23 nov 2004

The readership of poetry in historical terms. This is my sense of things:

In the 1920s the Great Moderns had very small audiences. This poetry was not yet taught in Universities. There were a few literary magazines of small circulation. Poetry readings were rare.

This situation continued. A few poets like Eliot and Auden gained more celebrity in the 1940s, but were read mostly in intellectual circles. Dy

With the G.I bill and the New Criticism, modern poetry was taught more in the Universities after WWII. Poetry readings were still rare. The academic poets of the age (Wilbur, Shapiro) had a small, university-based audience. Dylan Thomas makes a splash.

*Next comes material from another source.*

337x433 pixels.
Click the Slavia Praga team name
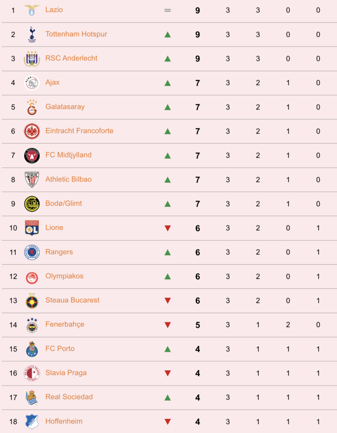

With Allen Ginsberg and the Beats poetry began to reach a youth audience. Poetry readings became more prevalent. John Ashbery, returning to the States in the mid-1960s after a decade in Paris, noted a huge change. Lowell and Plath, with a more confessional mode, helped to popularize poetry as well. There were poetic movements associated with social movements: feminist poetry, ecological poetry, black poetry.

Creative writing program expanded in the 1970s, creating a vast supply of poetry, as well as an increased demand: students studying creative writing. (Supply increased faster than demand, but both increased.) John Ashbery's Self-Portrait sold more than 20,000 copies, a number that would have been unthinkable in the 1920s for a difficult modernist poet.

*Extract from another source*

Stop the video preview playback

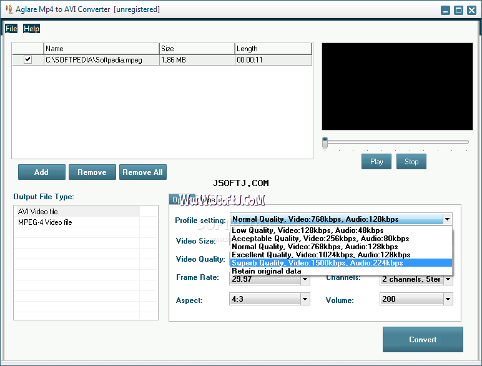[411, 162]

Things continued more or less along the same path. Popular, elite, and middle-brow forms of poetry co-existing. A small but vital poetry blog culture emerging in 2002. All the audiences that have emerged since the Beats have more or less kept going in some form, with new venues and audiences emerging. I'm sure even a mid-list poetic author of today has more of an audience than Wallace Stevens in the 1930s. Hell, I have more readers than William Carlos Williams in the 1920s.

Confessionalism, beat rebellion, expansion of higher education, and middle-brow media like NPR have "grown" the audience for poetry, which was relatively miniscule before Howl and Life Studies. May Million Poems have a million readers.